Java uses two mechanisms to represent supported encodings: the initial mechanism was via String IDs. Later Java 1.4 introduced the type-safe Charset class. Note that the two mechanisms use different canonical names to represent the same encodings. Java 6 implementations are required to support only six encodings (US-ASCII, ISO-8859-1, UTF-8, UTF-16BE, UTF-16LE, UTF-16), but, in practice, they tend to support many more. Every platform has a default encoding which may differ.
If a standard Java API converts between byte and char data, there is a high probability of using the default encoding.
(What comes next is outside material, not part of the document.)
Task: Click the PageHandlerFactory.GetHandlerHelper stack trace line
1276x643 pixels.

Examples of such calls are as follows:
- String(byte[])
- String.getBytes()
- InputStreamReader(InputStream)
- OutputStreamWriter(OutputStream)
- Anything in FileReader or FileWriter
The problem with using the above calls is that you cannot predict whether data written on one machine will be read correctly on another even if you use the same application. An English Windows PC will use Windows-1252, a Russian Windows PC will use Windows-1251, and an Ubuntu machine will use UTF-8.
Using encoding methods like OutputStreamWriter(OutputStream, Charset) lets you set the encoding explicitly.
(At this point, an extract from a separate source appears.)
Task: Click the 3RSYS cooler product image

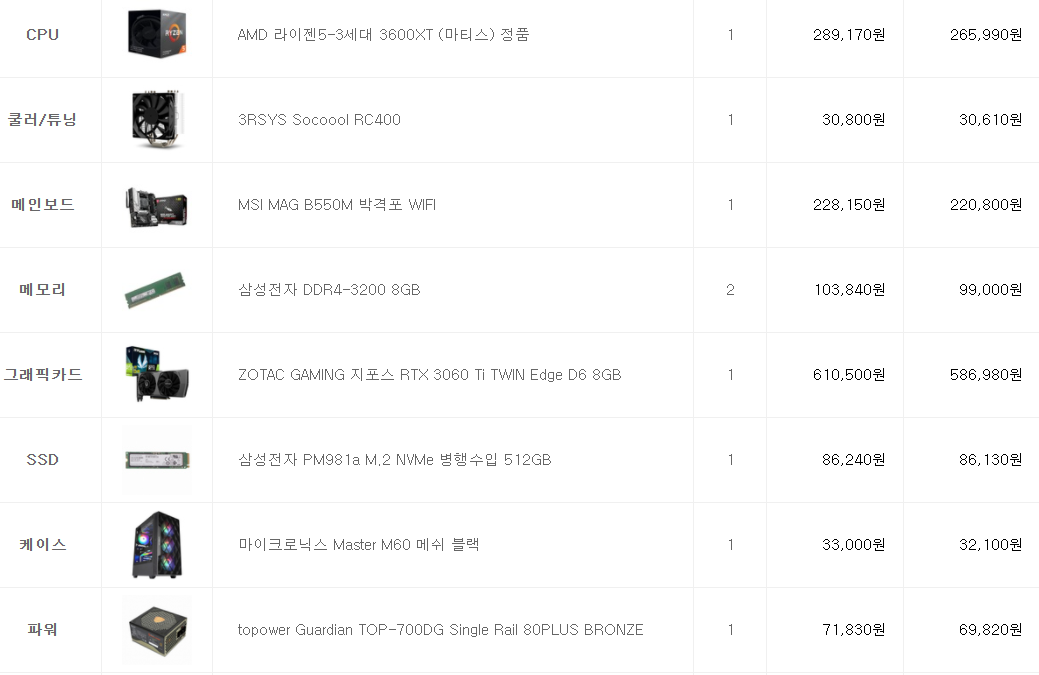Action: click(157, 120)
This property can be set programatically in a JVM as below:
System.setProperty("file.encoding", "UTF-8")
The alternate way to set the default file.encoding is by specifying encoding type in runtime arguments as below:
java -Dfile.encoding=<ENCODING NAME> com.x.Main
To use a specific encoding in component JVM, the file.encoding property has to be specified in JVM_PARAMS under Runtime Arguments as shown above. Default file encoding will be used if file.encoding is not provided in component runtime arguments which varies depending on operating system.